*** Opening INPUT DATA ***
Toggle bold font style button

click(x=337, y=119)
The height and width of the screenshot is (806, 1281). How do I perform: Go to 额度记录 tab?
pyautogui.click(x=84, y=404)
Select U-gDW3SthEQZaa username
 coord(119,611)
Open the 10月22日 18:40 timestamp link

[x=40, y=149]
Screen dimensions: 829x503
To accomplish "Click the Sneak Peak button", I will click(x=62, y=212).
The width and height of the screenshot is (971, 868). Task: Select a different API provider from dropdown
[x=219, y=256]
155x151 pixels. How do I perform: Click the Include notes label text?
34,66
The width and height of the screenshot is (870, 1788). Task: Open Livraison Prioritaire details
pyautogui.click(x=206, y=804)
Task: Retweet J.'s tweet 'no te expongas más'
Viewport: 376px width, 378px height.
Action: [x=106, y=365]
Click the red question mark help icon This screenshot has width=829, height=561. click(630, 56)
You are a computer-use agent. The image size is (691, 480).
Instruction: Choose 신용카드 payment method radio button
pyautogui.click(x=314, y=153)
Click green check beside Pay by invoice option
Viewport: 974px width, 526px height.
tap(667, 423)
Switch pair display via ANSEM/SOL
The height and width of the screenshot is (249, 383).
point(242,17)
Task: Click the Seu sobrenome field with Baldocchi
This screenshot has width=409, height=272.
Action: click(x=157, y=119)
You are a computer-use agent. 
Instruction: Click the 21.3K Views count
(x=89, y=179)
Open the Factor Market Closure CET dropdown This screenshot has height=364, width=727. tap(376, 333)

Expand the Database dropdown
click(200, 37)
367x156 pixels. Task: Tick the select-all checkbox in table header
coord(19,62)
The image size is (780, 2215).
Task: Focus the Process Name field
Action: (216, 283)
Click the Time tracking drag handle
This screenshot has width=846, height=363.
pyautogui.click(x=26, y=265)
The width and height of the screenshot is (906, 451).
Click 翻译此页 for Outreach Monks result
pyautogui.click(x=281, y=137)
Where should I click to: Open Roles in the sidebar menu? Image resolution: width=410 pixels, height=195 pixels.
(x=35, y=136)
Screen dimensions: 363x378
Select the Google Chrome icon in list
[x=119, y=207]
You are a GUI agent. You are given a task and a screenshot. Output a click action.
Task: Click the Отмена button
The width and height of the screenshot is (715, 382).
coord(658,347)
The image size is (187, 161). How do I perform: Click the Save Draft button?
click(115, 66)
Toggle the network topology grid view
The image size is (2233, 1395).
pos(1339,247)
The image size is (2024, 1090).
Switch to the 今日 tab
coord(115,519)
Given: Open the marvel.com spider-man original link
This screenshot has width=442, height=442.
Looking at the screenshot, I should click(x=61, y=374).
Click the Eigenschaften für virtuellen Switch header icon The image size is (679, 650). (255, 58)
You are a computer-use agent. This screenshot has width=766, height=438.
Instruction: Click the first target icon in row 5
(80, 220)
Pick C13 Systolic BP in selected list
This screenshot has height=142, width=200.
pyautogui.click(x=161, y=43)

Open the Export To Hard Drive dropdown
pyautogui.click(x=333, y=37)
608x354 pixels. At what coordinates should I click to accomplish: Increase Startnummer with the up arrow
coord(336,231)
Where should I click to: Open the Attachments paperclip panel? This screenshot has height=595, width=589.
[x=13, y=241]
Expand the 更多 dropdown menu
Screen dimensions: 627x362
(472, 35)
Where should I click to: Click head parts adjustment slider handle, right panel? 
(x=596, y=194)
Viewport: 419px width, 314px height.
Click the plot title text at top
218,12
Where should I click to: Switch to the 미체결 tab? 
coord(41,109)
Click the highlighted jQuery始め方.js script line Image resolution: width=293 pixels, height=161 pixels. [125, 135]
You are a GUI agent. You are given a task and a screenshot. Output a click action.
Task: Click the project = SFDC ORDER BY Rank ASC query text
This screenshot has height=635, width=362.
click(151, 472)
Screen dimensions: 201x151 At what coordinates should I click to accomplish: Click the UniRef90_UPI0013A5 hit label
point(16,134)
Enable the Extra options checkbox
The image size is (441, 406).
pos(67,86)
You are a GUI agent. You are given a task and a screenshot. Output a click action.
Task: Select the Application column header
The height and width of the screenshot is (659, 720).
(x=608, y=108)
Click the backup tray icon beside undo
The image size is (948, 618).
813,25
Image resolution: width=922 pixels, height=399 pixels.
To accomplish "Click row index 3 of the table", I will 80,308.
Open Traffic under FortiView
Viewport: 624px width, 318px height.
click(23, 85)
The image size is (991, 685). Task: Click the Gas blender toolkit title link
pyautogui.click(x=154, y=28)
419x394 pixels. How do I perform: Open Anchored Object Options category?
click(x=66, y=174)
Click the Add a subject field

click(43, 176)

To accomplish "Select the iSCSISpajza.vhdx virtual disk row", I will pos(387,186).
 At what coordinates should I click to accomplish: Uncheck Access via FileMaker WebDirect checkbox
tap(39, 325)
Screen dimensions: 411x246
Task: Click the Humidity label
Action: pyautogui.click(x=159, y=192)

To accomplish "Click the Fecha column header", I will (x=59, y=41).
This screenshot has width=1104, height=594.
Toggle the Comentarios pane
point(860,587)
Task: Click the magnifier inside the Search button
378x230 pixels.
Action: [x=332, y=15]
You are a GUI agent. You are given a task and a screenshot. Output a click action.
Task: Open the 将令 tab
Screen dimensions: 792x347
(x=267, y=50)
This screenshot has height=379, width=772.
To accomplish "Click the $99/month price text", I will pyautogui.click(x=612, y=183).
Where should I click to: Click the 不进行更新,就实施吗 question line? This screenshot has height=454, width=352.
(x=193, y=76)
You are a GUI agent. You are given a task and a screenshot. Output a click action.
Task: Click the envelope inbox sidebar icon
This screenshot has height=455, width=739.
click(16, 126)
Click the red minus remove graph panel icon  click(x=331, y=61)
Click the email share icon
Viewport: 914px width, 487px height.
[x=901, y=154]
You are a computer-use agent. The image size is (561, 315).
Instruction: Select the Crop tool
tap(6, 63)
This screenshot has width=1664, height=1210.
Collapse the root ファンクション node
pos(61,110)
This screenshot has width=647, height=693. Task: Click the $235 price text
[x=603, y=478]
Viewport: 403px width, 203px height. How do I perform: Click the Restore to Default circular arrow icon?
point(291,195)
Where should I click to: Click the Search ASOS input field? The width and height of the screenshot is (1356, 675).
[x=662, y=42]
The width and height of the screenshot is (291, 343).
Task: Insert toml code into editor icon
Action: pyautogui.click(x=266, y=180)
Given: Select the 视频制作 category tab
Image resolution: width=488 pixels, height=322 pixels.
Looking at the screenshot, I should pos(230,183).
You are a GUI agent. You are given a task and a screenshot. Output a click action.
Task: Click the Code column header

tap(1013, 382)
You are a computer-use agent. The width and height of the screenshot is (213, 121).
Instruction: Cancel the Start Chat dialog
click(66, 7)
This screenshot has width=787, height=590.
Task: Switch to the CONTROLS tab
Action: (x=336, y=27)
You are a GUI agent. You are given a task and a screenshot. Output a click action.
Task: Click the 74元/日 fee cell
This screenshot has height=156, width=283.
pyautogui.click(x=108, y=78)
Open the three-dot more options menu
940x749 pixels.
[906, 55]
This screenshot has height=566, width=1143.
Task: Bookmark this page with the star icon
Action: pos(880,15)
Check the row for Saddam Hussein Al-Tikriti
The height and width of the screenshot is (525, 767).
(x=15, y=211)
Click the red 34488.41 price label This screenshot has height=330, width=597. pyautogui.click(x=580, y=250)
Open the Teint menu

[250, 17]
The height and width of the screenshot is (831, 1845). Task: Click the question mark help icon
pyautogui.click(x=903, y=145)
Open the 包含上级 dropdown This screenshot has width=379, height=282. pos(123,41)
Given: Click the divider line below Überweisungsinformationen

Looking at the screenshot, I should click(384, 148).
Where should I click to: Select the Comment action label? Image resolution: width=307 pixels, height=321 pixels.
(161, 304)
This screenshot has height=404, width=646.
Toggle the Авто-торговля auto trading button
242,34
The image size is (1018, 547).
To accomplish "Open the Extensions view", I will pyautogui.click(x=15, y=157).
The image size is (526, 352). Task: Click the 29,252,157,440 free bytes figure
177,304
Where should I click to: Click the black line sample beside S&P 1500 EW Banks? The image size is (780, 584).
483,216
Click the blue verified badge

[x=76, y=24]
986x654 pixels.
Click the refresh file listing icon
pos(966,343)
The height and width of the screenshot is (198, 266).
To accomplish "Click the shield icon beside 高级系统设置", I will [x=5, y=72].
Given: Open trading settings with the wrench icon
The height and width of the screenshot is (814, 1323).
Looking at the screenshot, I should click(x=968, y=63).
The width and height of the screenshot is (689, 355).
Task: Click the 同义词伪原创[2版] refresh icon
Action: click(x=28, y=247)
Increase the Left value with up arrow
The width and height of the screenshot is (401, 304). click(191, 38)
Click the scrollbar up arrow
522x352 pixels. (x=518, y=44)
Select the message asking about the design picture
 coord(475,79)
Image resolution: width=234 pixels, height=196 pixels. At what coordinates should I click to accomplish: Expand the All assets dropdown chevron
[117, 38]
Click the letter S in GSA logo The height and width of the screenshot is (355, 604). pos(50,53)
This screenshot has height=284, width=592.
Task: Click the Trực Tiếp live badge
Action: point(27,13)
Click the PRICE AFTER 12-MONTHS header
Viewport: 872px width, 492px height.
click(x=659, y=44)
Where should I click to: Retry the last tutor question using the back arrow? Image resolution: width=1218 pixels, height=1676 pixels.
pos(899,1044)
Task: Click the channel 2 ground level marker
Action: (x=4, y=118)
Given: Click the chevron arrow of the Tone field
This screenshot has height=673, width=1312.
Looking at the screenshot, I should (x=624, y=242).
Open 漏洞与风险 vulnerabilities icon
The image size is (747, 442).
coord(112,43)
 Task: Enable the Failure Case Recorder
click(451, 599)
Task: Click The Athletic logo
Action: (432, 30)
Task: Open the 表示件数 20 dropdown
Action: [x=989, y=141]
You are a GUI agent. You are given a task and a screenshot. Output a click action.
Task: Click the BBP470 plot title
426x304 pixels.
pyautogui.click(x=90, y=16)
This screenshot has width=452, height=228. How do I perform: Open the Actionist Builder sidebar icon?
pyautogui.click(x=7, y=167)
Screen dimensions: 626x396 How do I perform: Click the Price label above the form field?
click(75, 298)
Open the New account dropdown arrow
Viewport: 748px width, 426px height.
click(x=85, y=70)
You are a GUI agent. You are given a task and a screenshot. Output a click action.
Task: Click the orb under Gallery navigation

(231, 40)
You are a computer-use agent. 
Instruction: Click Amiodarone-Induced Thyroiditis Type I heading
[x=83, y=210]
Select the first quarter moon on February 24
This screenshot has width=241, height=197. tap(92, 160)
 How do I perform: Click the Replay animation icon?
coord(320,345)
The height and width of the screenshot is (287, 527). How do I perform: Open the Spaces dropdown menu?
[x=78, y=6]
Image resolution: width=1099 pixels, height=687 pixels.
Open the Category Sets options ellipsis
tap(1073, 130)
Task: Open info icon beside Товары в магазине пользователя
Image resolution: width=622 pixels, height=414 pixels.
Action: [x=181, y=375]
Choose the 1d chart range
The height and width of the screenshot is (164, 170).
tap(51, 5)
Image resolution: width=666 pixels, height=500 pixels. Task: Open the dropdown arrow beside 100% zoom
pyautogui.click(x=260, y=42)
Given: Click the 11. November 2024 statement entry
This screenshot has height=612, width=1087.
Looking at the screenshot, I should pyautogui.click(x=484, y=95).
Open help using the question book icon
*** Closing INPUT DATA ***
* [THE TASK]:
Could you repeat exactly the lines above from the line with "Where should I click to: Click head" up to and including the line with "Click the highlighted", and only those?

* [TASK SOLUTION]:
Where should I click to: Click head parts adjustment slider handle, right panel? 
(x=596, y=194)
Viewport: 419px width, 314px height.
Click the plot title text at top
218,12
Where should I click to: Switch to the 미체결 tab? 
coord(41,109)
Click the highlighted jQuery始め方.js script line Image resolution: width=293 pixels, height=161 pixels. [125, 135]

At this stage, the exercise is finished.